Agreed!! :notworthy:



fenwoman said:


> if I had anything to hide, why would I have offered to tell the details? Nobody as yet has actually asked me for the information.


Hmm.. I have!!! I have asked what the problem with the dog was, as im curious to what caused you to user a shock collar?!


----------



## Zoo-Man (Apr 12, 2008)

Charlottie said:


> Agreed!! :notworthy:
> 
> 
> 
> Hmm.. I have!!! I have asked what the problem with the dog was, as im curious to what caused you to user a shock collar?!


Maybe your on ignore!


----------



## Charlottie (Oct 4, 2008)

Zoo-Man said:


> Maybe your on ignore!


Hmm.. I could be!


----------



## leo19 (Mar 16, 2008)

Charlottie said:


> Agreed!! :notworthy:
> 
> 
> 
> Hmm.. I have!!! I have asked what the problem with the dog was, as im curious to what caused you to user a shock collar?!


well she can read it now!


----------



## Zoo-Man (Apr 12, 2008)

leo19 said:


> well she can read it now!


No-ones answered your question either!


----------



## Charlottie (Oct 4, 2008)

Zoo-Man said:


> No-ones answered your question either!


:lol2:


----------



## fenwoman (Apr 15, 2008)

leo19 said:


> well she can read it now!

» TASK REQUIREMENTS
[1] Answer these questions about the forum thread:
(a) What did Charlottie ask about the dog?
(b) What possible explanation did Zoo-Man offer for Charlottie's question going unanswered?
(c) What date is shown beside leo19's name?
[2] In the records, output exactly the part that opens with the line containing "Given: Click 设置定向 link beside 渠道人群" and closes with the line containing "Disable Reloj de", including both of those lines.
The forum thread and the records have nothing to do with each other.

» EXERCISE MATERIAL
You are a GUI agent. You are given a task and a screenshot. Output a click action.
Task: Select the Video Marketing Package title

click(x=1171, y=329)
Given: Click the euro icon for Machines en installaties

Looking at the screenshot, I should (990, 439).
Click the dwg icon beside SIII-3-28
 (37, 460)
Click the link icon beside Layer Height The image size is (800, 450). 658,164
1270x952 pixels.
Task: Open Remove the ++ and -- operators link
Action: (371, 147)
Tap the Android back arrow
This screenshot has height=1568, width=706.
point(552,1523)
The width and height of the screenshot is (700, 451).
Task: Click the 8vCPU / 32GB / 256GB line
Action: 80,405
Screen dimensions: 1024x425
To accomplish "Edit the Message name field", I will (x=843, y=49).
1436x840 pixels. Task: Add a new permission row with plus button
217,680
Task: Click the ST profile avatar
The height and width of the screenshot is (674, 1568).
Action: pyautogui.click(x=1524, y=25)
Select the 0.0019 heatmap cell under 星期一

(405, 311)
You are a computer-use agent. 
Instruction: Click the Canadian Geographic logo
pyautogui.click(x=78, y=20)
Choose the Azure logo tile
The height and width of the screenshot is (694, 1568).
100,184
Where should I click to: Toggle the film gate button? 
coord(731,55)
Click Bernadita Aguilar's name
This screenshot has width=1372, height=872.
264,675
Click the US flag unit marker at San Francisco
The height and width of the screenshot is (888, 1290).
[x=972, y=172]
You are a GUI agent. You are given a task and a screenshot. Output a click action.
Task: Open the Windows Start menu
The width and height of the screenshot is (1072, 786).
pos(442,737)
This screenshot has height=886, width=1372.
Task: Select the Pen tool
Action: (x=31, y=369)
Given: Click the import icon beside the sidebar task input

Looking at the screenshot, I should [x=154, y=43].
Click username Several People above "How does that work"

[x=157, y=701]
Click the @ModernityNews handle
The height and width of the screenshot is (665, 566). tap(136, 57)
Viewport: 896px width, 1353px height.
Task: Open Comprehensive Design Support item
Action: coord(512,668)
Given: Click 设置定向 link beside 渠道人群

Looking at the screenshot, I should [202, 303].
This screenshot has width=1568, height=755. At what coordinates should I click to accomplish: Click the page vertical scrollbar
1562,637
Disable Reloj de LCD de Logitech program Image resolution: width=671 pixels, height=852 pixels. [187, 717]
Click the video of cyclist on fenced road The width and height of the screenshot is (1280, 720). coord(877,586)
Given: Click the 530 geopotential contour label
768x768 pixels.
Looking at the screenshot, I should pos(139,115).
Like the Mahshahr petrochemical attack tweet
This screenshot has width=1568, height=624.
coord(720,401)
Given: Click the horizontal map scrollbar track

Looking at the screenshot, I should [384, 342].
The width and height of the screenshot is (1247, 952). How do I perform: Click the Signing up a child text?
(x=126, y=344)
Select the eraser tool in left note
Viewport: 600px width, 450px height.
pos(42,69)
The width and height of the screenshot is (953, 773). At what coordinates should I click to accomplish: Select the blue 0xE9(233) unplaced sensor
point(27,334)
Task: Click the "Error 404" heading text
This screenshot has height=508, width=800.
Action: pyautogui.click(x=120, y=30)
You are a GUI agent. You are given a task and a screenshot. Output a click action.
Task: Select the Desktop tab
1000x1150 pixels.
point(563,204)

» TASK-BY-TASK OUTPUTS
[1]
(a) Charlottie asked what the problem with the dog was, out of curiosity about what led to the use of a shock collar.
(b) Zoo-Man suggested that Charlottie might be on ignore.
(c) Mar 16, 2008.

[2]
Given: Click 设置定向 link beside 渠道人群

Looking at the screenshot, I should [202, 303].
This screenshot has width=1568, height=755. At what coordinates should I click to accomplish: Click the page vertical scrollbar
1562,637
Disable Reloj de LCD de Logitech program Image resolution: width=671 pixels, height=852 pixels. [187, 717]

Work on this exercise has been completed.